Regime Geral no Setor Privado – Mulheres

Entenda como a Proposta de Emenda à Constituição (PEC 06/2019) que trata da reforma da Previdência afeta sua vida.

Para os trabalhadores do Regime Geral no Setor Privado – Mulheres

As mulheres serão as mais prejudicadas com a reforma da Previdência se a proposta apresentada for aprovada pelo Congresso Nacional.

No modelo atual, as trabalhadoras podem se aposentar após 30 anos de contribuição ao INSS, sem a exigência de idade mínima. Nesse caso, para ter acesso ao valor integral do benefício, as mulheres precisam que a soma da idade mais o tempo de contribuição seja igual a 86 (56 anos + 30 contribuição = 86 – aposentadoria integral).

No caso das trabalhadoras que não conseguem se aposentar por tempo de contribuição, a aposentadoria é por idade: 60 para as mulheres, com no mínimo 15 anos de contribuição.

A reforma de Bolsonaro quer acabar com a aposentadoria por tempo de contribuição e obrigar as mulheres a se aposentarem com, no mínimo, 62 anos de idade.
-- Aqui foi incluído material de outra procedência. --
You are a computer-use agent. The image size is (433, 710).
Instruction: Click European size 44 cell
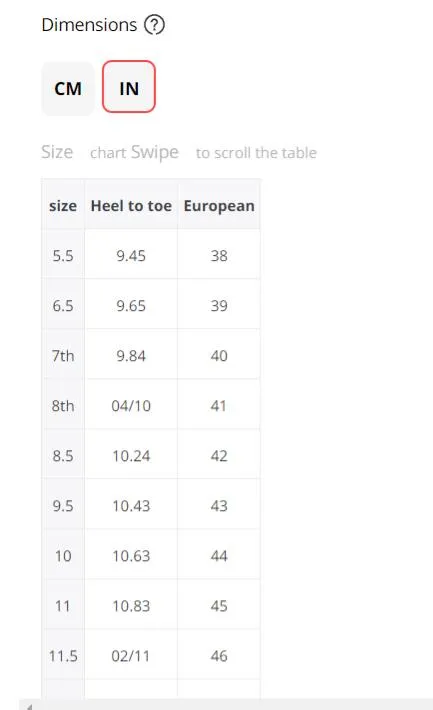219,556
Nesse caso, o tempo mínimo de contribuição subirá de 15 anos para 20 anos e as trabalhadoras vão receber apenas 60% do valor do benefício. Para ter acesso à aposentadoria integral, a trabalhadora terá de contribuir por pelo menos 40 anos.

Exemplo:
Pelas regras atuais, uma mulher de 55 anos e com 25 anos de contribuição precisaria trabalhar mais 5 anos para se aposentar com o benefício integral.

Já pelas regras propostas, que quer implementar a idade mínima obrigatória de 62 anos para as mulheres, essa mesma mulher terá de trabalhar pelo menos mais 7 anos (55+7 = 62) para se aposentar por idade. Ainda assim, ela só chegaria a 32 anos de contribuição (25+7 = 32) e não se aposentaria com o benefício integral, mas com 84% do valor.